Mommy and I Are One was published in Los Angeles by Jessica Hundley and Andy Hunter. Jessica’s answers to Chip Rowe’s questions (for The Book of Zines) capture as well as anyone ever has the reason that so many of us started zines. I reproduce part of that interview here:

BOOK OF ZINES: When did you launch your zine? What inspired you to do so?

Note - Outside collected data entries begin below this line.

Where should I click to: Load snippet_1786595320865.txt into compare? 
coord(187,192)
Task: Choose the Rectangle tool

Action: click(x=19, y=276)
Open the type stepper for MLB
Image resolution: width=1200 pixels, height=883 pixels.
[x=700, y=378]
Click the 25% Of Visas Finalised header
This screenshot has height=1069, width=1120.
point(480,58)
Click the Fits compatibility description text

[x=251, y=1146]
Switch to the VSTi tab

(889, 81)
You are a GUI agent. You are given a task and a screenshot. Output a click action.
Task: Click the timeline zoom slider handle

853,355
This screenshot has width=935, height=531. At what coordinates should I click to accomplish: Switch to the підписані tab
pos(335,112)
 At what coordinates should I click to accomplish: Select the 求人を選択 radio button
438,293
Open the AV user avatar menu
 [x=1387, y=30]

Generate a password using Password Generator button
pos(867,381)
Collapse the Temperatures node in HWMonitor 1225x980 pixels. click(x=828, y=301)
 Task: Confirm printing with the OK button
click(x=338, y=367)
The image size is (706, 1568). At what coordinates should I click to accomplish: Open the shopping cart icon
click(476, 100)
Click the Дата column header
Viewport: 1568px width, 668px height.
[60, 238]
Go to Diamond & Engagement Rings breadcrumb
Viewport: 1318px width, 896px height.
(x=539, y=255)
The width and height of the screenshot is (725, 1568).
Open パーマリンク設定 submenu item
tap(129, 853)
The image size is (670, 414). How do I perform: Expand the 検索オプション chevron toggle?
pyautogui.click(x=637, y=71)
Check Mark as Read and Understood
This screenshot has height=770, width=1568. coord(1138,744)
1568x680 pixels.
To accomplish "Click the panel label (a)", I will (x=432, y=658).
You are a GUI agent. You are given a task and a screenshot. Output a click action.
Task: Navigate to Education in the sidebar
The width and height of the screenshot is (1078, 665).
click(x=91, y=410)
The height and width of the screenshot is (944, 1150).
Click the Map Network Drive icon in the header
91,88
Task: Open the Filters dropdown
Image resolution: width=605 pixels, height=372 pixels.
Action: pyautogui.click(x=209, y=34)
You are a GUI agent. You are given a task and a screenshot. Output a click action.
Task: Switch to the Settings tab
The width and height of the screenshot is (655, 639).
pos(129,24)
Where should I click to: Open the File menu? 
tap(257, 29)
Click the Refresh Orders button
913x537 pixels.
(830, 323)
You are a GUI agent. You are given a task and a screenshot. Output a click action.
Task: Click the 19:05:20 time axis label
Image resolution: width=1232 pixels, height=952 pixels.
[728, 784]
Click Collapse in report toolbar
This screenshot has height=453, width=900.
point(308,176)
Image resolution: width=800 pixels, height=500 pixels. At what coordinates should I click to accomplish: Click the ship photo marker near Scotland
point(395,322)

HUNDLEY: Well, I was on a cross-country trip, which is an act always conducive to life-changing epiphanies. I had just graduated with a degree in creative writing and it was becoming increasingly clear that my prospects were limited to crappy retail or hellish waitressing jobs. I had been involved in the early stages of another Boston magazine which had fallen flat on its face from too many egos. So I was gazing out the window, feeling pleased and dazed and hypnotized by the road, when the thought, “Screw it. I’ll just do it myself” materialized out of nowhere. One of my companions on the trip had a friend who had been trying to start a zine for years and could never find anyone who would stick to it. Lots of talk, no action. So when I returned (Fall 1993), I met this mysterious stranger — we got stinking drunk and had a very deep philosophical conversation concerning our literary aspirations. All our ideas linked quite nicely and he seemed like an alright sort of guy. So Andy Hunter and launched Mommy and I Are One — the first issue went to the printer in the summer of 1994.

Jessica went on to be a fascinating journalist, author/editor, filmmaker, and music video director. Check out her website.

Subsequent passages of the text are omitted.